BP Plc’s Robert Dudley ousted Andy Inglis, head of drilling at the time of the Gulf of Mexico oil spill, and set up a safety unit to oversee the company’s operations in a bid to restore its reputation.
In his first act before taking over as chief executive officer later this week, U.S.-born Dudley said he was splitting BP’s exploration and production division in three. Mark Bly, who authored an internal report into the causes of the spill released earlier this month, will head the safety division.
“These are the first and most urgent steps in a program I am putting in place to rebuild trust in BP,” Dudley said in a statement today. “The changes are in areas where I believe we most clearly need to act, with safety and risk management our most urgent priority.”
Dudley is seeking to draw a line under the Macondo well blowout, which led to the largest oil spill in U.S. history and left London-based BP facing billions of dollars in estimated costs and legal claims. Lawmakers have threatened to bar BP from new U.S. offshore leases because of its past safety record. The U.S. is responsible for about a third of the company’s oil reserves and 40 percent of production.
“Dudley’s got to make his mark early on,” said Dougie Youngson, an analyst at Arbuthnot Securities Ltd. in London. “Inglis is the head of exploration and production, so the buck would stop with him.”
BP rose 3.9 percent to 421 pence as of the 4:30 p.m. close in London, the highest since Aug. 9. The stock is down 36 percent since the April 20 Deepwater Horizon explosion that killed 11 workers and spewed crude oil into the Gulf of Mexico for almost three months.
The safety unit will have “sweeping powers” to monitor and audit the company’s operations around the world, BP said in the statement. It will have its own staff embedded in BP’s operating units and report directly to Dudley. The company will also examine how it rewards business performance.
“Our response to the incident needs to go beyond deepwater drilling,” Dudley said in the statement. “There are lessons for us relating to the way we operate, the way we organize our company and the way we manage risk.”
Dudley divided Inglis’s former unit into three with an expanded management team.
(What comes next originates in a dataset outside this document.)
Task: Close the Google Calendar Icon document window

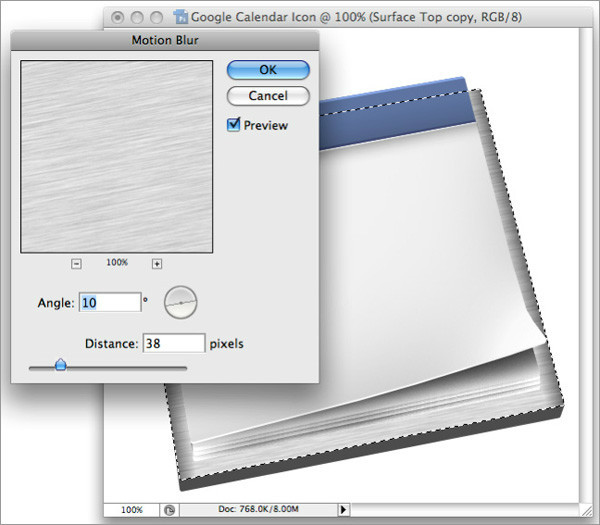Action: (118, 18)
Exploration will be led by Mike Daly, a BP veteran of 24 years; Bernard Looney, who previously ran the company’s North Sea business, will take charge of development; and Bob Fryar will head up production.
Andy Hopwood, who helped drive BP’s businesses in Venezuela, Azerbaijan, Trinidad and North America Gas, was appointed executive vice president of E&P strategy and integration.
Inglis will step down from BP’s board on Oct. 31 and leave the company at the end of the year. He is the second top executive to stand down after outgoing CEO Tony Hayward came under fire for his handling of the crisis.
“BP will come up with all sorts of fireworks to show that there will be radical change at the company,” said Christine Tiscareno, an equities analyst at Standard & Poor’s in London. “The company is like a huge supertanker that will take a lot of maneuvering to turn around, but they only have a few weeks to show they’re different. This is not the end.”
BP pledged to carry out a review of how it manages third-party contractors after its internal investigation into the accident found the company had direct involvement in just one of eight judgment errors and equipment failures. BP spread the blame for the spill to rig owner Transocean Ltd. and contractor Halliburton Co.
Before the leak, Inglis, 51, had been seen by analysts as one of the leading candidates to succeed Hayward.
Under Inglis’s management, BP’s Gulf oil and gas production rose about eightfold to 400,000 barrels of oil equivalent a day this year. The producer also more than doubled the water depth at offshore fields where it pumps oil and gas.
He took over as head of exploration and production from Hayward in 2007, when the latter was tipped for the top job. Inglis was Hayward’s deputy for about three years before the promotion.